Title:Computational Protein Design - Where it goes?
Volume: 31
Issue: 20
Author(s): Binbin Xu, Yingjun Chen and Weiwei Xue*
Affiliation:
- Chongqing Key Laboratory of Natural Product Synthesis and Drug Research, School of Pharmaceutical
Sciences, Chongqing University, Chongqing 401331, China
Keywords:
Protein design, machine learning, neural networks, deep learning, molecular modeling, computational protein design.

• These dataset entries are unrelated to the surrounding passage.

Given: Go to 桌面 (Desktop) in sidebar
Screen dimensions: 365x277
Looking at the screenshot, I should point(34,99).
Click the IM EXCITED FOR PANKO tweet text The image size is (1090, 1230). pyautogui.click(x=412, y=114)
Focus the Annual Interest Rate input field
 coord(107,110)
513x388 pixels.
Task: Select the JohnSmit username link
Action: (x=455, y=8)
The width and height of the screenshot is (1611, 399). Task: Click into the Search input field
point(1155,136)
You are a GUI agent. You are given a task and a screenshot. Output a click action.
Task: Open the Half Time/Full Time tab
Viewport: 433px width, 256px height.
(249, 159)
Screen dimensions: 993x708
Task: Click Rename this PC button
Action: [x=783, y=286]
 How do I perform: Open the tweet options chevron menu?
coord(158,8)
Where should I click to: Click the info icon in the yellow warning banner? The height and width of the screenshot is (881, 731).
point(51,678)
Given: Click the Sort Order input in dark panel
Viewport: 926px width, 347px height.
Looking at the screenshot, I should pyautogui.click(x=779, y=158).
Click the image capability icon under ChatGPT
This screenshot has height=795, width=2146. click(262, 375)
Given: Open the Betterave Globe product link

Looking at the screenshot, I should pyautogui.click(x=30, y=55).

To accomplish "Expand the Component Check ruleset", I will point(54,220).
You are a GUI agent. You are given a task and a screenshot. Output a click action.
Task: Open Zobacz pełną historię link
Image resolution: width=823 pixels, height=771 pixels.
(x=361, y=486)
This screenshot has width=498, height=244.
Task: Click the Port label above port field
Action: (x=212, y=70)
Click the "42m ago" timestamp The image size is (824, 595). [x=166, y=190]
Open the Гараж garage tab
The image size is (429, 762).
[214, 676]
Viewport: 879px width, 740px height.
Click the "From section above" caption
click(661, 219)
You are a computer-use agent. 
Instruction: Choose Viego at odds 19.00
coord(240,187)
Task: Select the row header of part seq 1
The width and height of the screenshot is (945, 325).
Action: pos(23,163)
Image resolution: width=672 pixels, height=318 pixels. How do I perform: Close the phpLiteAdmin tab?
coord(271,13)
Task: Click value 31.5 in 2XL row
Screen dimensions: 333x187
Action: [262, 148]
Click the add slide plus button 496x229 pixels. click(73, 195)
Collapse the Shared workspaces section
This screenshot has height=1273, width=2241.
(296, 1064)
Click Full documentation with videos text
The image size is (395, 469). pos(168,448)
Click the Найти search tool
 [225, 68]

Abstract: Proteins have been playing a critical role in the regulation of diverse biological
processes related to human life. With the increasing demand, functional proteins are
sparse in this immense sequence space. Therefore, protein design has become an important
task in various fields, including medicine, food, energy, materials, etc. Directed evolution
has recently led to significant achievements. Molecular modification of proteins
through directed evolution technology has significantly advanced the fields of enzyme engineering,
metabolic engineering, medicine, and beyond. However, it is impossible to
identify desirable sequences from a large number of synthetic sequences alone. As a result,
computational methods, including data-driven machine learning and physics-based
molecular modeling, have been introduced to protein engineering to produce more functional
proteins. This review focuses on recent advances in computational protein design,
highlighting the applicability of different approaches as well as their limitations.